- [BLOCO DE TEXTO]:
....................
Se estou de mau humor eu respiro, conto até dez antes de entrar no trabalho e deixo os problemas do lado de fora.
Em casa é diferente, né?! Se eu to puta, chego e subo direto pro quarto, não olho e nem falo com ninguém. As meninas já conhecem meu jeitinho. Agora a gente se dá bem. Mas no início foi estranho morar aqui na República Jovem com sete meninas, porque cada uma vem de um tipo de abrigo, sabe? Eu estava acostumada a ter tarefas, manter as coisas arrumadas e limpas, e algumas delas não. Isso dava briga! Agora tá de boa. Até a vizinhança tá mais tranquila.
Quando minha mãe morreu e fomos morar na casa da minha tia foi bem difícil. Porque eu não me sentia em casa, não me sentia em família, estava ali de favor. A morte da minha mãe foi bastante noticiada, por isso recebemos várias doações de quem se solidarizou com o caso. Lembro que assim que as ajudas pararam de chegar, minha tia começou a se programar para entregar a gente para o abrigo.
Desde então perdemos o contato, eu até sei onde ela mora, mas não temos vínculo. Minha família são os meus irmãos. Nem meu pai é próximo de nós. Uma vez inventamos de passar o natal com o meu pai. Arrumamos nossas coisas e, no dia 24 de dezembro, viajamos de Pirituba até a Penha, onde ele mora. Como um dos meus irmãos é vizinho dele, pedimos permissão para ficar um pouco na casa dele também. Nesse meio tempo, meu pai saiu e voltou bêbado, supernervoso por não estarmos lá. Disse que devíamos respeito, pois era responsável por nós. Eu disse: se você é nosso pai, deveria ter nos criado. Ele chegou a levantar a mão pra mim, eu ameacei chamar a Polícia. Peguei meus irmãos, nossas mochilas e fomos embora. Neste ano passamos o Natal no trem de volta para Pirituba.
Não ter mais minha casa e mãe por perto foi muito duro, ir para o abrigo também. Mas com certeza foi melhor do que ter crescido com a minha tia ou o meu pai. Admito que se não fosse isso, hoje eu não seria quem eu sou e nem teria a educação que tenho. Eu aprendi a falar melhor, aprendi a conversar, a comer direito. Até no trabalhou sou reconhecida por isso quando comparada aos outros funcionários. Então, no final, o saldo foi positivo. O Travessia também foi bacana, nas oficinas eu pude aprender bastante sobre o mercado de trabalho e, apesar de não botar muito em prática, aprendi sobre controle financeiro. Agora eu até estou tentando economizar para conseguir morar com os meus irmãos.
....................
- [ENUNCIADO DA TAREFA]: Copie do relato, sem nenhuma alteração, o trecho que vai de "Se estou de" até "tá mais tranquila.".

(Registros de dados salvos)
....................
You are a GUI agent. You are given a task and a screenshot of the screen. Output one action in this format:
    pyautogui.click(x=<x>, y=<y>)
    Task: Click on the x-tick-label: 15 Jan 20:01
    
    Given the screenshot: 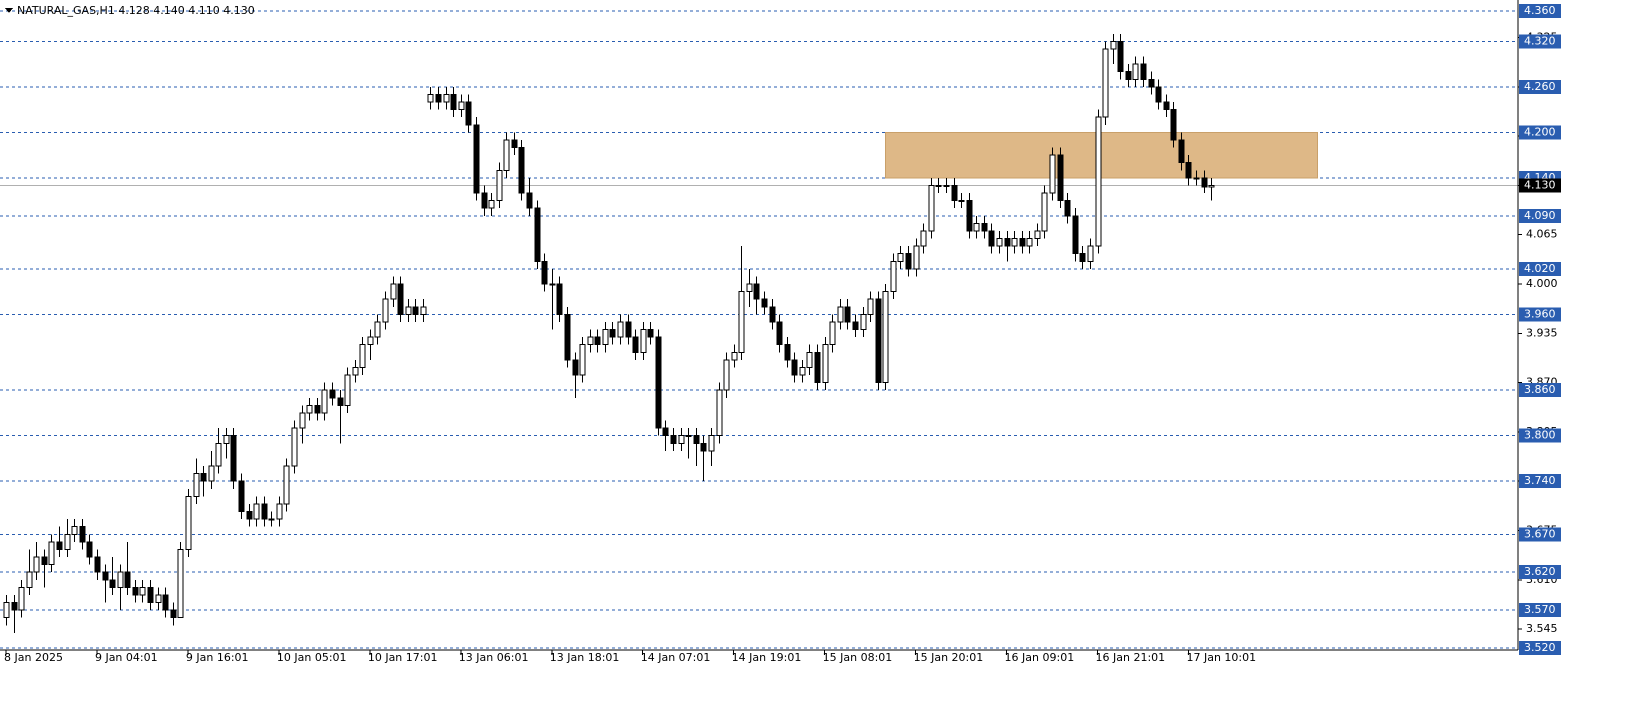 What is the action you would take?
    pyautogui.click(x=949, y=658)
    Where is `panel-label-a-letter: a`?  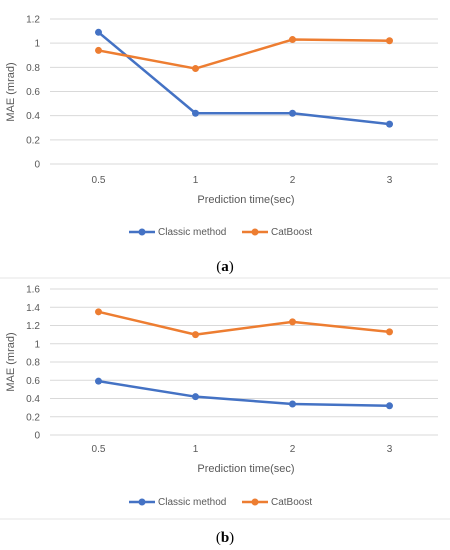
panel-label-a-letter: a is located at coordinates (225, 267).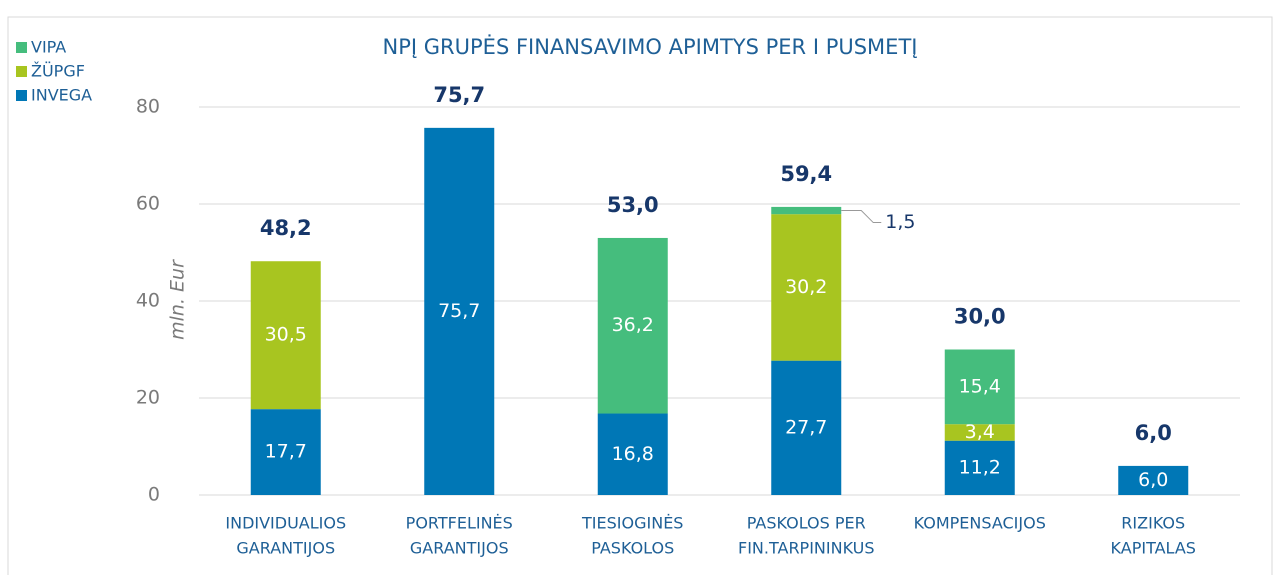  Describe the element at coordinates (148, 301) in the screenshot. I see `y-tick-label: 40` at that location.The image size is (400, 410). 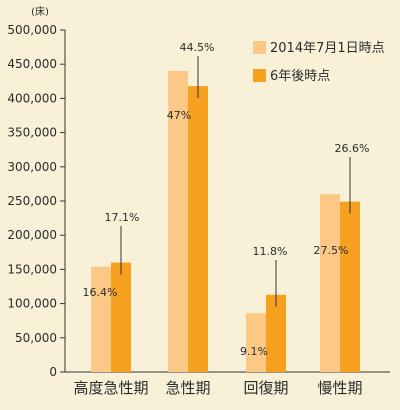 What do you see at coordinates (178, 222) in the screenshot?
I see `bar-2-2014` at bounding box center [178, 222].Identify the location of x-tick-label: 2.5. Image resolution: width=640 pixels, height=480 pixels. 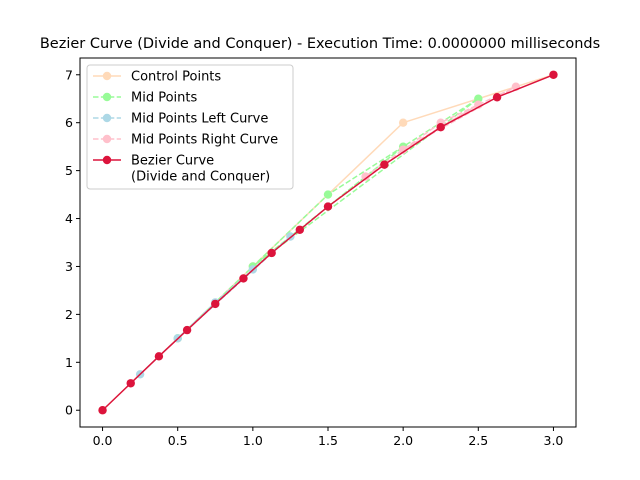
(478, 440).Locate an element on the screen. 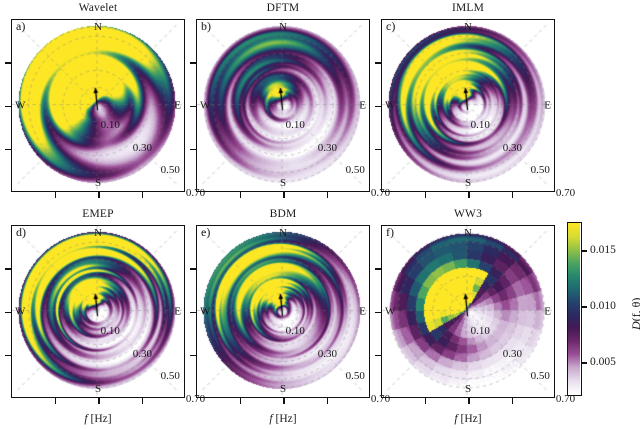  polar-spectrum-canvas-f is located at coordinates (467, 310).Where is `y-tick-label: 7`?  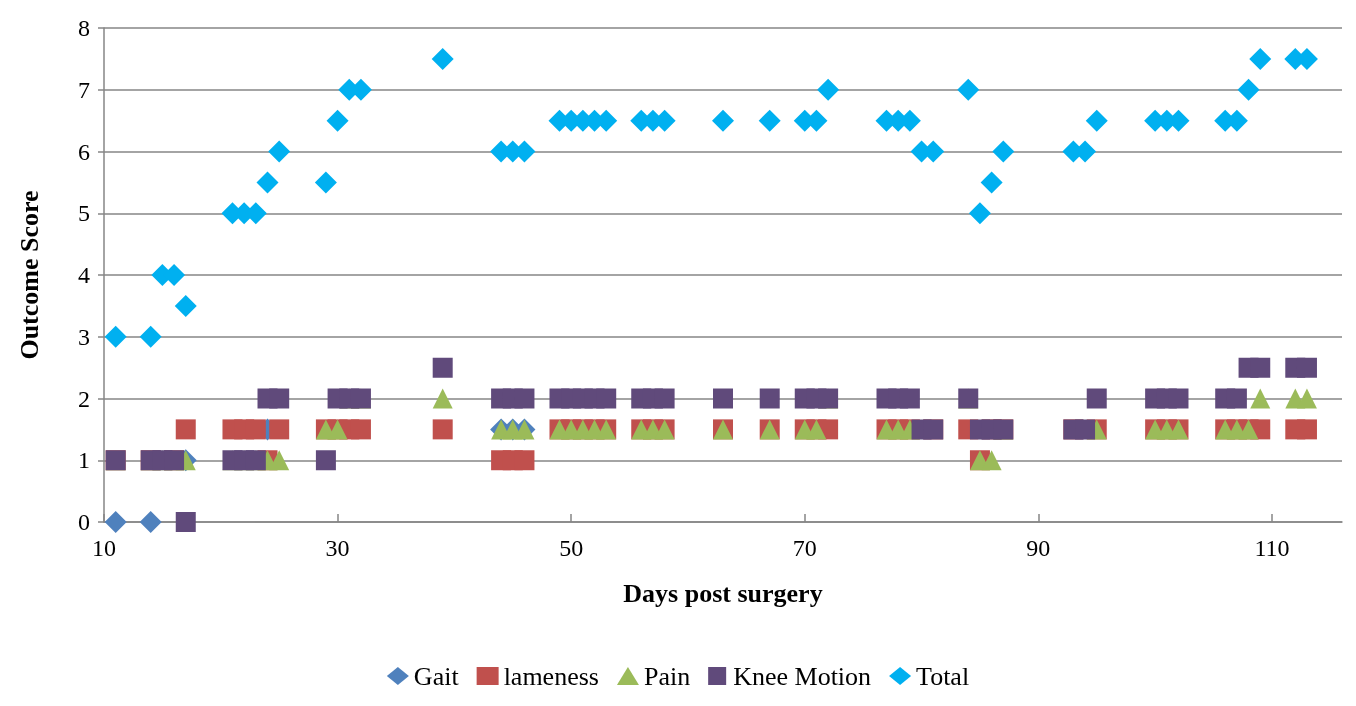 y-tick-label: 7 is located at coordinates (84, 90).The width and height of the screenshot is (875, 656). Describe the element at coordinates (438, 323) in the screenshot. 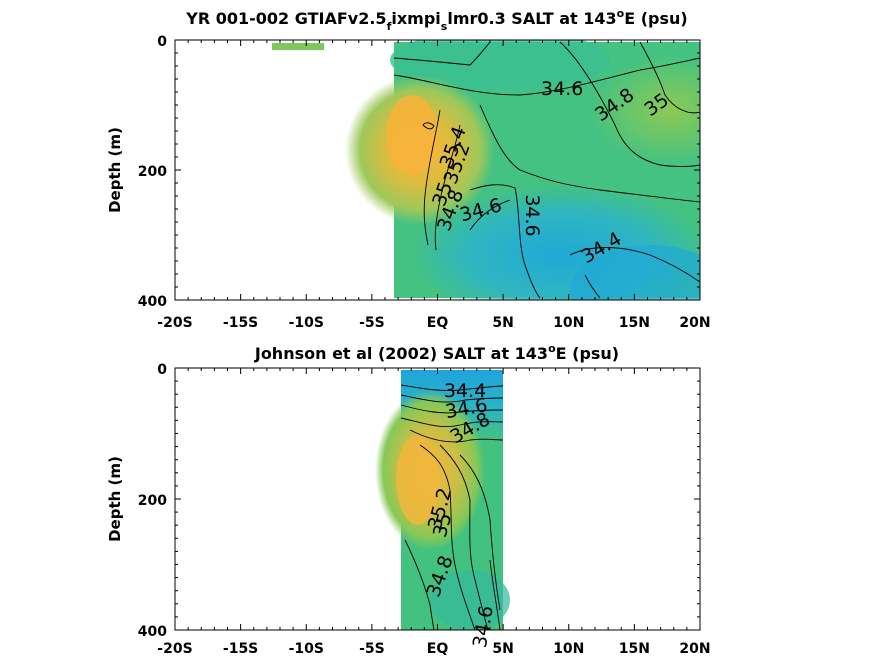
....................
- [EXERCÍCIO RESOLVIDO]:
Se estou de mau humor eu respiro, conto até dez antes de entrar no trabalho e deixo os problemas do lado de fora.
Em casa é diferente, né?! Se eu to puta, chego e subo direto pro quarto, não olho e nem falo com ninguém. As meninas já conhecem meu jeitinho. Agora a gente se dá bem. Mas no início foi estranho morar aqui na República Jovem com sete meninas, porque cada uma vem de um tipo de abrigo, sabe? Eu estava acostumada a ter tarefas, manter as coisas arrumadas e limpas, e algumas delas não. Isso dava briga! Agora tá de boa. Até a vizinhança tá mais tranquila.